One of those organisations is Weston-super-Mare-based housing association Knightstone, which leases supported homes to other providers as well as operating some directly. Almost half of Knightstone’s supported schemes in Bristol would be hit by the cap; of these, some 43% are managed by outside providers, including 1625IP and mental health charity Second Step.
“As the landlord we will have to look carefully at whether we continue to provide this specialist accommodation,” says Knightstone’s chief executive Nick Horne. “The financial viability of these schemes is already unattractive for us.”
Horne adds that building two new ‘extra-care’ schemes, which would house and support 132 elderly people, has already been put on ice by Knightstone until the government offers “clarity” on the housing benefit cap.
What form that clarity might take, the Conservatives aren’t yet saying. Lord Freud claimed last week that “various solutions” were possible. The government has already deferred, by one year, imposing its imminent cuts to social housing rents on supported accommodation, because of fears that these would also undermine the viability of schemes by reducing their income from housing benefit. This pause will, according to Lord Freud, allow the government to complete a review into the costs of providing supported housing.
A similar delay on the housing benefit cap would be a welcome first step.
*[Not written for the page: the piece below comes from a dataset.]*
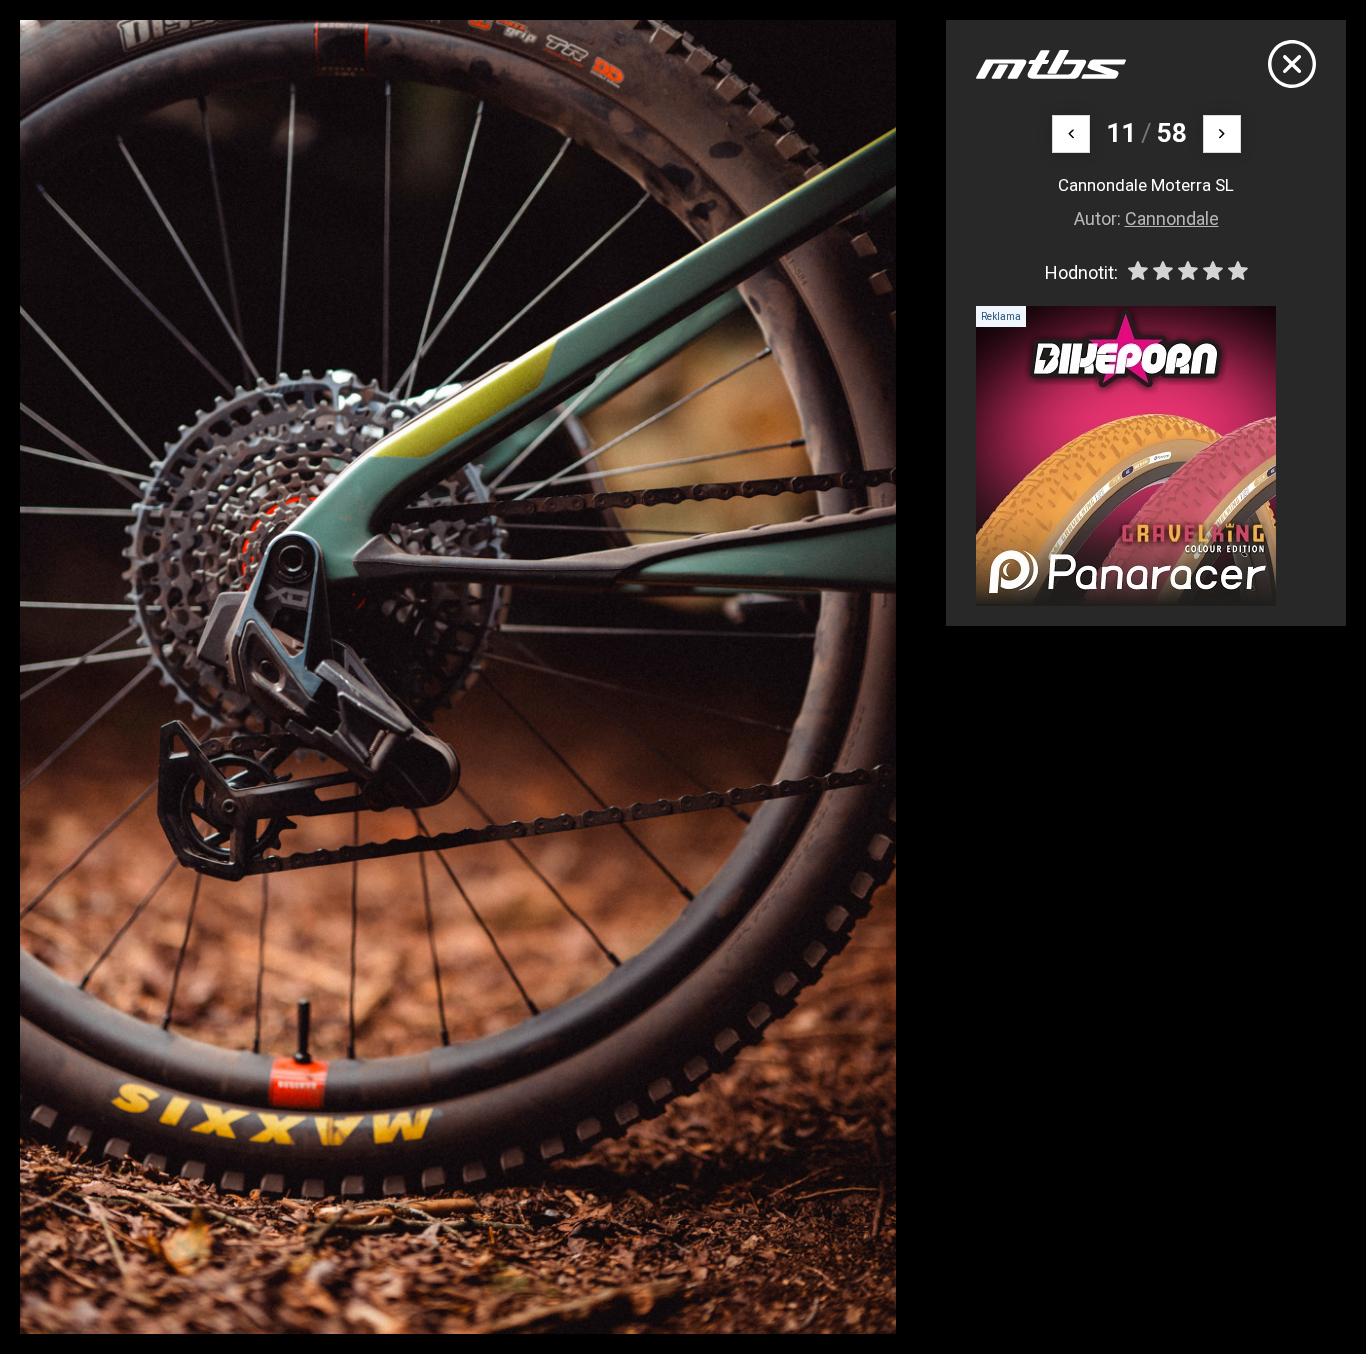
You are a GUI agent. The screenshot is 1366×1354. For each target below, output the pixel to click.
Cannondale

But it’s crucial the situation is resolved for the long term – and soon – otherwise in Bristol (and elsewhere in the UK) things could get a whole lot worse for the people in greatest need of both a home, and the means to help them manage it.
Pete, for one, is in no doubt about how crucial being able to access the right kind of housing was during his darkest days.
“For me, ultimately,” he says, “without supported housing either I would have ended up sleeping rough, or dead.”